Over the next four months, the three specially designed cars equipped with sensors that record roadbed and track imperfections will ride the 24,000 miles on which Amtrak trains travel. One car departed westward from Washington yesterday for Cincinnati by way of Clifton Forge, Va., while two others headed north.

While the cars have been in use for years, supplementing twice-weekly visual inspections, federal officials are touting their mission now as the first systematic inspection of Amtrak nationwide.

Human error and grade crossings cause most train accidents, Federal Railroad Administrator John H. Riley said yesterday during the demonstration ride from Washington to Baltimore.

Nonetheless, he said, U.S. Department of Transportation Secretary Elizabeth Dole ordered the special inspection with its media kickoff "to give the public reassurance that we have left no stone unturned" in making the rails safe to ride.

The only public relations pitfall in the demonstration trip, Riley said, is what may appear to be a greater focus on track problems, although "we really believe the [track] system is strong." However, he said, "after three [fatal] accidents [on Amtrak this summer, only one of them apparently track-related], we have an obligation to do a complete, thorough check of the system."

So, about a dozen reporters and photographers, plus half a dozen Federal Railroad Administration and Amtrak officials boarded the northbound cars at Washington's Union Station for the 37-minute morning ride to Baltimore.

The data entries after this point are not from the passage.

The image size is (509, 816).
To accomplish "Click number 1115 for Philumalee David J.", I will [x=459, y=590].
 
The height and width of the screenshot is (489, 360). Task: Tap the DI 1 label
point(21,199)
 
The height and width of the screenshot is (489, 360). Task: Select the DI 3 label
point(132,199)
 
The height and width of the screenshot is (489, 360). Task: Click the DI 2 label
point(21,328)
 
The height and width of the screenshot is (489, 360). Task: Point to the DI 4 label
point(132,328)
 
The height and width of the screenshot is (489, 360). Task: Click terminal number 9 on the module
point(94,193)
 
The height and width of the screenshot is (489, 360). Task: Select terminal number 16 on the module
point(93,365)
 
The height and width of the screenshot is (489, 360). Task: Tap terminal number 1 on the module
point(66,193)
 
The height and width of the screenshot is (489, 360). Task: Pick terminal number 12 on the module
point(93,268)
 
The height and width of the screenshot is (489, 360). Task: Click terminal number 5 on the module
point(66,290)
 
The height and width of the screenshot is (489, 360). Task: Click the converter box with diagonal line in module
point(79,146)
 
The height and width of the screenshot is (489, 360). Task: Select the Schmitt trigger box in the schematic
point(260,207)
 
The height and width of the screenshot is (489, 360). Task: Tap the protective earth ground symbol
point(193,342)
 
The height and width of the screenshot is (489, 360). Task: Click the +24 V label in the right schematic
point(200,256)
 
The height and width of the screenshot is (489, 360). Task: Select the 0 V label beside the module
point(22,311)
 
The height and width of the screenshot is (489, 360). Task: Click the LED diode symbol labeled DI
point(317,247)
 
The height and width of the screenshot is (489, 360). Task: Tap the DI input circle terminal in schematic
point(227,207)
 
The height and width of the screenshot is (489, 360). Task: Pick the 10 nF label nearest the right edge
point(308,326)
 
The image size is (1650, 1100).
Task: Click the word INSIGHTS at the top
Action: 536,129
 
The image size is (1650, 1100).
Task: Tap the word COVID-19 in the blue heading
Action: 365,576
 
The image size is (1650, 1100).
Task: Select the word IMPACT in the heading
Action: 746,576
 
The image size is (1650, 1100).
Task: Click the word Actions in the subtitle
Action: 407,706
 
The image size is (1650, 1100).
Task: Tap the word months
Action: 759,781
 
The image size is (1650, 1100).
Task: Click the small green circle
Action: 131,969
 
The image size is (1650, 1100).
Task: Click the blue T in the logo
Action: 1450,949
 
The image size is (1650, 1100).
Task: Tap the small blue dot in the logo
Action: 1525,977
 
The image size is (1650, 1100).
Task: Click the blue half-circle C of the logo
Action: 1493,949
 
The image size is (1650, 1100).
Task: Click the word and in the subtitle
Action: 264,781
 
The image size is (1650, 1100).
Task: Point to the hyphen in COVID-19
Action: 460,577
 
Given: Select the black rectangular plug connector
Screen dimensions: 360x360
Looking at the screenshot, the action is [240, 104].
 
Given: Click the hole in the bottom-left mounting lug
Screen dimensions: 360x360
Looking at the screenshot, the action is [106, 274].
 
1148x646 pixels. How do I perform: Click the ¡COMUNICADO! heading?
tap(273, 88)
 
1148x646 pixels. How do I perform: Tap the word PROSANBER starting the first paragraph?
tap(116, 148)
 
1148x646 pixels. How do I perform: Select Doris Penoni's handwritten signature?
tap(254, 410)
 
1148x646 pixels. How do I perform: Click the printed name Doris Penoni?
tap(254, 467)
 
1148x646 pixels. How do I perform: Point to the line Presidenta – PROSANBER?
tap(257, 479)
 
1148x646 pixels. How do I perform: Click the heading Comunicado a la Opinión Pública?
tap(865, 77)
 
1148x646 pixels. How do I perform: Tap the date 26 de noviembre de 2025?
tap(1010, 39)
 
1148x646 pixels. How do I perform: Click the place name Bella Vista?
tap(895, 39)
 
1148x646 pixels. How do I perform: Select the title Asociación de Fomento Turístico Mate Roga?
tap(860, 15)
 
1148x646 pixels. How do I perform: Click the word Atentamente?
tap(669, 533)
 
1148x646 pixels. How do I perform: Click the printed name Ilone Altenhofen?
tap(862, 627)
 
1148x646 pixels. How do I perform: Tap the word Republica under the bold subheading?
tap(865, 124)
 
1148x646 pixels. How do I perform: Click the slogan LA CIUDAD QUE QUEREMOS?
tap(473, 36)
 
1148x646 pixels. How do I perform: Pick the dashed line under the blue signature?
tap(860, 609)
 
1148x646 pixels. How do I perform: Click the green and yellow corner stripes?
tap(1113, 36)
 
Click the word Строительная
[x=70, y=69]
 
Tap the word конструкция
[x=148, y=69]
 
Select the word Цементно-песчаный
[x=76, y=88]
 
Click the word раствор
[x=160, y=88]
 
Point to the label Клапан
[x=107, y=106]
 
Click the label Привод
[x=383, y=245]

The train then proceeded to pick up other reporters in Wilmington, Philadelphia and New York. The train was scheduled to arrive in Springfield, Mass., where the real work was to begin, at 11:30 p.m.

At the center of the "rail geometry" car sat Greg Twitchell, a data specialist with Ensco Inc., which operates the car under contract to the government. Twitchell, 28, monitored a console and printout known as a "strip chart" that revealed any deviation along the track. There was none to speak of.

"Even the novice can tell that's a beautiful railroad," said Russ Baker, an FRA safety official seated in the rear observation area, where a duplicate printout spewed forth from another console. "You just look at the line, the curvature of the railroad."

The train stopped only once, briefly, between Washington and Baltimore, when something dragging underneath it apparently triggered an electronic alarm built into the track. The train crew walked the track and found nothing.

Riley, meanwhile, held forth in the center of the car. He said a dozen railroads now use the rail geometry cars to check their tracks. "This machine notes deviations as small as one-tenth of an inch," he said. Such minute imperfections would be unlikely to cause an accident, he said, "but this may be a check to avoid problems in advance."

According to Joe Walsh, associate federal railroad administrator for safety, 550 of 700 train accidents last year occurred at grade crossings.